How Meta uses generative AI to understand user perception

Meta – parent company of Facebook, Instagram, WhatsApp, Threads and more – runs one of the largest recommendation systems in the world.

In two recently published papers, their researchers have shown how generative models can be used to better understand and respond to consumer intent.

By looking at proposals as a generational problem, you can approach it in new ways that are richer in content and more effective than classical methods. This approach can have important applications for any application that requires the retrieval of documents, products, or other materials.

Dense vs. generational recapture

The usual method of creation recommendation systems is the measurement, storage, and retrieval of dense representations of documents. For example, to recommend items to users, an application needs to train a model that can compute shelters for both users and objects. Then it needs to create a large repository of embedded objects.

At decision time, the recommender system tries to understand the user's intent by finding one or more items that have a similar setup to the user. This approach requires more storage and counting capacity as the number of objects grows because every input has to be stored and every recommendation function has to compare the user nesting and the entire source.

Generative discovery is a newer approach that tries to understand user intent and make recommendations by predicting the next thing in a sequence instead of searching database. Storing a grasp of objects does not require generational recapture and its resolution and storage costs remain constant as the list of objects grows.

The most important thing in doing generative discovery is to calculate “semantic IDs” (SIDs) that contain contextual information about each object. Generation replacement systems like TIGER work in two stages. First, an encoder model is trained to generate a unique input value for each object based on its description and properties. These input values ​​become SIDs and are stored with the object.

In the second stage, a Model transformers is trained to predict the next SID in an input sequence. The list of input SIDs represents the user's past interactions with objects and the model's prediction is the SID of the object to recommend. Generative recapture reduces the need for storage and analysis over the engineering of individual items. It also increases the ability to capture deeper semantic relationships within the data and provides other benefits of generative models, such as changing the temperature to change the diversity of propositions.

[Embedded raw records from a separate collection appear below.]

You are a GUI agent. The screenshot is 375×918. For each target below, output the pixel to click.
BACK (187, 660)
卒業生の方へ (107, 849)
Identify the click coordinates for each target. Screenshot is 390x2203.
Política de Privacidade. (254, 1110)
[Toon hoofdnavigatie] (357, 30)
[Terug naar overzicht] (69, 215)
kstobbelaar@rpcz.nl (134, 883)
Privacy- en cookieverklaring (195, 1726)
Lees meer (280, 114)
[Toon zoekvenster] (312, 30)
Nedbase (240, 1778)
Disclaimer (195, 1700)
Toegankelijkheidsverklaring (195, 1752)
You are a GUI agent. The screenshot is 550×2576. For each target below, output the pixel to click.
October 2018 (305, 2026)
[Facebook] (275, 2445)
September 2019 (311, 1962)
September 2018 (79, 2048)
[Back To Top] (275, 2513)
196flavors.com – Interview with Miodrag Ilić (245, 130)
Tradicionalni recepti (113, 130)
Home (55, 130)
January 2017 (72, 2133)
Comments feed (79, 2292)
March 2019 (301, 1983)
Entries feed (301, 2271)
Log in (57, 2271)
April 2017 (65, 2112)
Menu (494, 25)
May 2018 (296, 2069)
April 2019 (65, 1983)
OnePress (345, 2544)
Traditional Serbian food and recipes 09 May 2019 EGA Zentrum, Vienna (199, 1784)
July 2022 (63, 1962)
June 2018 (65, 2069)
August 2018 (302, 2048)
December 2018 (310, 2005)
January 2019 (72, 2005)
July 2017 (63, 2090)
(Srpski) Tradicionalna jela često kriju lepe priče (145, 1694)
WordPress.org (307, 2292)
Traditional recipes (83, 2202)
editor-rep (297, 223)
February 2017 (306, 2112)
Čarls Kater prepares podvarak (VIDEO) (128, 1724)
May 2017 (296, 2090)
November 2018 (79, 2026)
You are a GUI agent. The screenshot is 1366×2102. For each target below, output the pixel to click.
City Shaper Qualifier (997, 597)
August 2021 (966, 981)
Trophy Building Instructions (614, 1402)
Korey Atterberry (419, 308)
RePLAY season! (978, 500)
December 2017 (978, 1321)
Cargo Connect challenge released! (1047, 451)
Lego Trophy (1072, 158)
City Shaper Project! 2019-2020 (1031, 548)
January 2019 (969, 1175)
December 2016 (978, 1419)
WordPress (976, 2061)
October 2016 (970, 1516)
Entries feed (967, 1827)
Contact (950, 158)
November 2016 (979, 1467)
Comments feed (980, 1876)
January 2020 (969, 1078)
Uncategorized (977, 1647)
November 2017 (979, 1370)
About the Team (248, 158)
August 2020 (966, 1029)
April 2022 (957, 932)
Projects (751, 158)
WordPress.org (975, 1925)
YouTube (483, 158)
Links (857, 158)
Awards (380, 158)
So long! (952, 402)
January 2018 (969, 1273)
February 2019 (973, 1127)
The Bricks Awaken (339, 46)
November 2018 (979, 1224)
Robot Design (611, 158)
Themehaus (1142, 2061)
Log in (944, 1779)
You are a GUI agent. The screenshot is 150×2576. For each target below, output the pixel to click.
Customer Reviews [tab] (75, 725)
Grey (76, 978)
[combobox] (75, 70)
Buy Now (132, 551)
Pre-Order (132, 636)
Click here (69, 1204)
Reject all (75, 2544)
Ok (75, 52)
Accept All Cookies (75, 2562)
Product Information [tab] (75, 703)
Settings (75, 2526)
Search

Advanced generation recall

Despite its lower storage and decision costs, there are some limitations to generation recovery. For example, he tends to over-fit the items he has seen during training, which means he has trouble dealing with items added to the catalog after the model has been built. to train. In recommendation systems, this is often referred to as “the cold start problem,” which applies to users and objects that are new and have no interaction history.

To address these shortcomings, Meta has developed a so-called hybrid recommendation system LIGERwhich combines the computational and storage efficiency of generative retrieval with robust ingest quality and dense retrieval ranking capabilities.

During training, LIGER uses both similarity score and benchmark objectives to improve the model's recommendations. During inference, LIGER selects a number of candidates based on the generation mechanism and supplements them with a few cold starts, which are then ranked based on the establishment of the generated candidates.

The researchers note that “the combination of dense and generative retrieval methods has great potential to improve recommendation systems” and as the models evolve, “they will become increasingly practical for applications in the -real world, enabling more personalized and meaningful user experiences.”

In a separate paper, the researchers introduce a new generation recruitment method called multimodality A multimodal choice view (Mender), an approach that enables generative models to construct interesting choices from user interactions with various objects. Mender builds on the generative recruitment methods based on SIDs and adds a few components that add suggestions with user preferences.

Mender uses a large-scale language model (LLM) to convert user interactions into specific options. For example, if the user has recommended or complained about a particular item in a review, the model will summarize it as a choice about that product category.

The main recommender model is trained to fit both a sequence of user interactions and the user's preferences when predicting the next semantic ID in the input sequence. in. This enables the recommendation model to learn in a general context and perform and adapt to user preferences without being explicitly trained on them.

“Our contributions pave the way for a new class of generative discovery models that unlock the potential of using organic data to drive recommendations through text users' preferences,” the researchers write.

Impact on enterprise applications

The effectiveness of generative recruitment systems can have a significant impact on enterprise applications. These advances translate into immediate practical benefits, including lower infrastructure costs and faster decision making. The technology's ability to keep storage and decision costs constant regardless of catalog size makes it especially valuable for growing businesses.

The benefits extend across industries, from e-commerce to enterprise search. Genre adoption is still in its early stages and we can expect applications and frameworks to emerge as it matures.